You never construct InferenceResults objects yourself -- the ancestors of this class are returned as results of AI inferences from degirum.model.Model.predict, degirum.model.Model.predict_batch, and degirum.model.Model.predict_dir methods.

Parameters:

Name Type Description Default
model_params ModelParams

Model parameters object as returned by degirum.model.Model.model_info.

required
input_image any

Original input data.

None
model_image any

Input data converted per AI model input specifications.

None
inference_results list

Inference results data.

required
draw_color tuple

Color for inference results drawing on overlay image.

(255, 255, 128)
line_width int

Line width in pixels for inference results drawing on overlay image.

3
show_labels bool

True to draw class labels on overlay image.

True
show_probabilities bool

True to draw class probabilities on overlay image.

False
alpha float

Alpha-blend weight for overlay details.

0.5
font_scale float

Font scale to use for overlay text.

1
fill_color tuple

RGB color tuple to use for filling if any form of padding is used.

(0, 0, 0)
frame_info any

Input data frame information object.

None
conversion Callable

Coordinate conversion function accepting two arguments (x,y) and returning two-element tuple. This function should convert model-based coordinates to input image coordinates.

required
label_dictionary dict[str, str]

Model label dictionary.

{}

degirum.postprocessor.InferenceResults.generate_colors() staticmethod

Generate a list of unique RGB color tuples.

degirum.postprocessor.InferenceResults.generate_overlay_color(model_params, label_dict) staticmethod

Overlay colors generator.

Parameters:

Name Type Description Default
model_params ModelParams

Model parameters.

required
label_dict dict

Model labels dictionary.

required

Returns:

Type Description
Union[list, dict]

Overlay color tuple or list of tuples.

degirum.postprocessor.SegmentationResults

Bases: InferenceResults

InferenceResult class implementation for segmentation results type

degirum.postprocessor.SegmentationResults.image_overlay property

Image with AI inference results drawn. Image type is defined by the selected graphical backend.

degirum.postprocessor.SegmentationResults.__str__()
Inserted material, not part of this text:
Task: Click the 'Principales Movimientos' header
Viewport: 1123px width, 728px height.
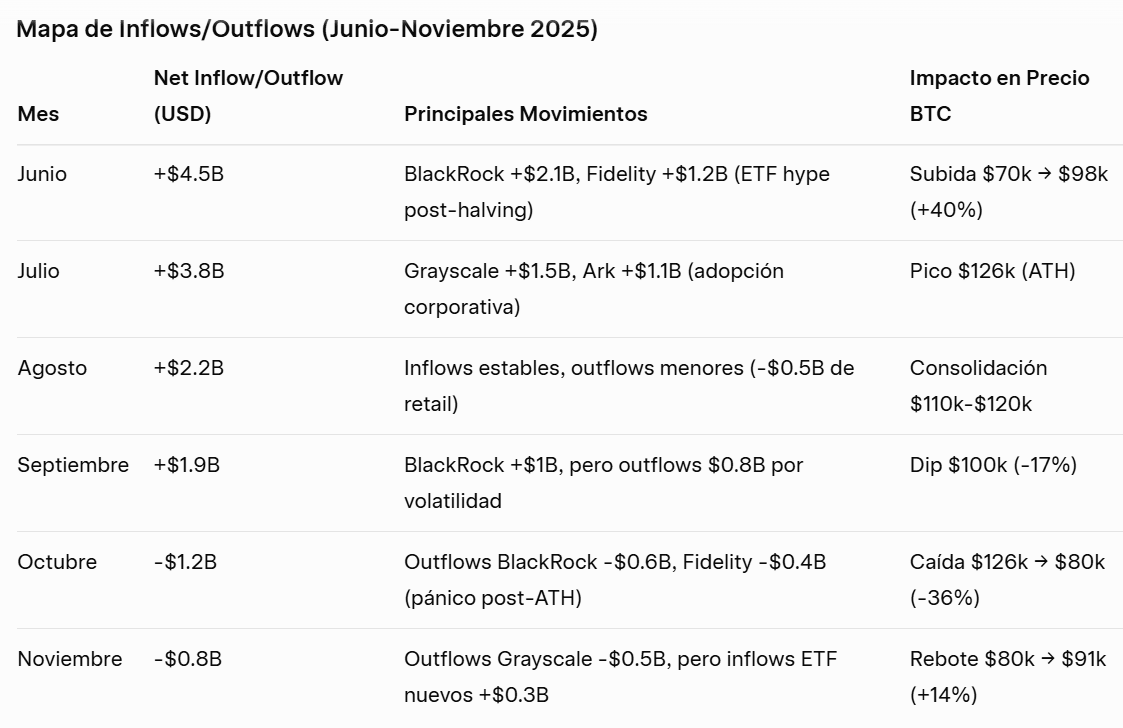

Convert inference results to string

degirum.postprocessor.SegmentationResults.generate_overlay_color(model_params, label_dict) staticmethod

Overlay colors generator.

Returns:

Type Description

general overlay color data for segmentation results

degirum.postprocessor.create_postprocessor(*args, **kwargs)

Create and return postprocessor object.

For the list of arguments see documentation for constructor of degirum.postprocessor.InferenceResults class.

Returns:

Type Description
InferenceResults

InferenceResults instance corresponding to model results type.